RICE BILL TO INSTALL SILENT ALARMS AND EMERGENCY LIGHTS IN SCHOOLS CLEARS BUDGET PANEL

Senator Ronald Rice (D-Essex), sponsor of the legislation creating the Department of Children and Families, speaks at the bill signing ceremony

TRENTON – Legislation sponsored by Senator Ronald L. Rice to require public elementary and secondary schools in New Jersey be equipped with a panic alarm and red emergency light for use in a school security emergencies was approved today by the Senate Budget and Appropriations Committee.

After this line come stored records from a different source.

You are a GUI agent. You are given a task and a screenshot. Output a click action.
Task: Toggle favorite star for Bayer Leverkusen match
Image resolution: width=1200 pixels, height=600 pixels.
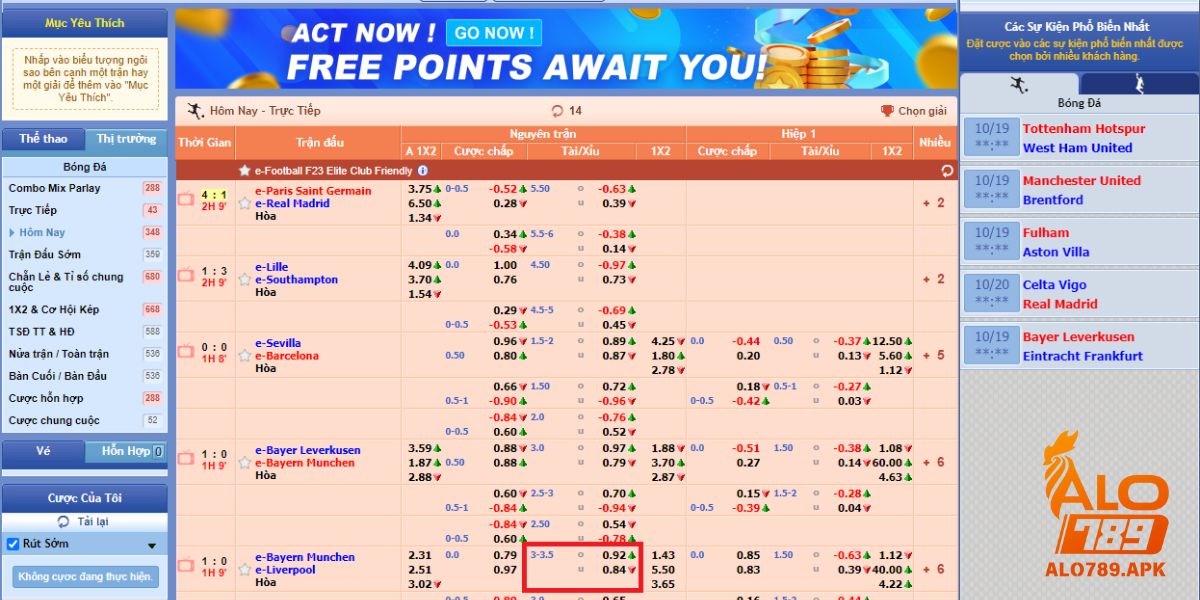[244, 462]
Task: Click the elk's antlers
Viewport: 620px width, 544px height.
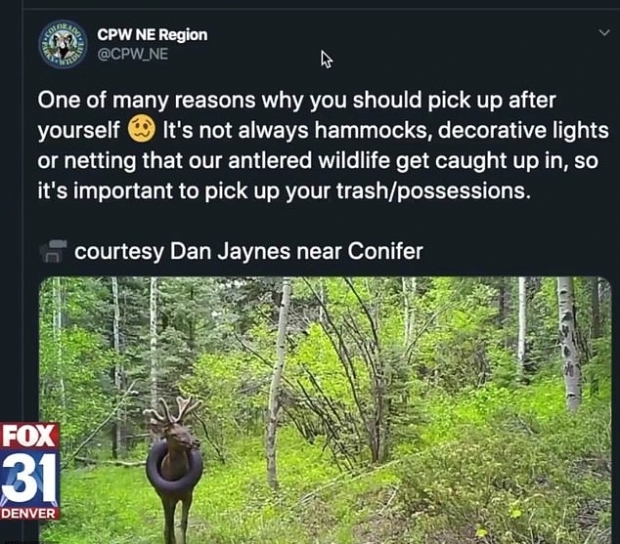Action: pyautogui.click(x=172, y=410)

“When an emergency situation takes place in a school building, every second counts. Ensuring that school officials have the best tools available to contact law enforcement when they sense that students are at risk of being harmed is critical to protecting the safety and well-being of our children,” said Rice (D-Essex). “In this day and age, all school buildings should be equipped with this technology and if we can provide it we should.”

 

The bill (S-3098) requires that all public elementary and secondary schools be equipped with a panic alarm for use in a school security emergency including, but not limited to, a non-fire evacuation, lockdown, or active shooter situation. The alarm would be an addition to existing security systems. The bill defines a panic alarm as a silent security system signal that can be manually activated to signal a life-threatening or emergency situation that requires a response from law enforcement.
The alarm, which would not be audible within the school building, must be directly linked to local law enforcement and immediately transmit a signal or message to the authorities upon activation. In the case of a school building located in a municipality where there is no police department, the panic alarm would be linked to a location designated by the Superintendent of State Police.

 

The bill also requires that a red emergency light be affixed to the exterior of all public elementary and secondary school buildings in a highly visible location above or near the front entrance visible from the nearest public roadway. In the case of a school building that is not clearly visible from the nearest public roadway, the emergency light would be located on that public roadway. The light would be linked to the school’s panic alarm so that it turns on when the alarm is activated.

 

 

Under the bill, the full cost of these systems shall be funded by the proceeds of bonds authorized to be issued to fund the state share of the costs of Schools Development Authority district school facilities projects, or the state share of the costs of school facilities projects in all other districts.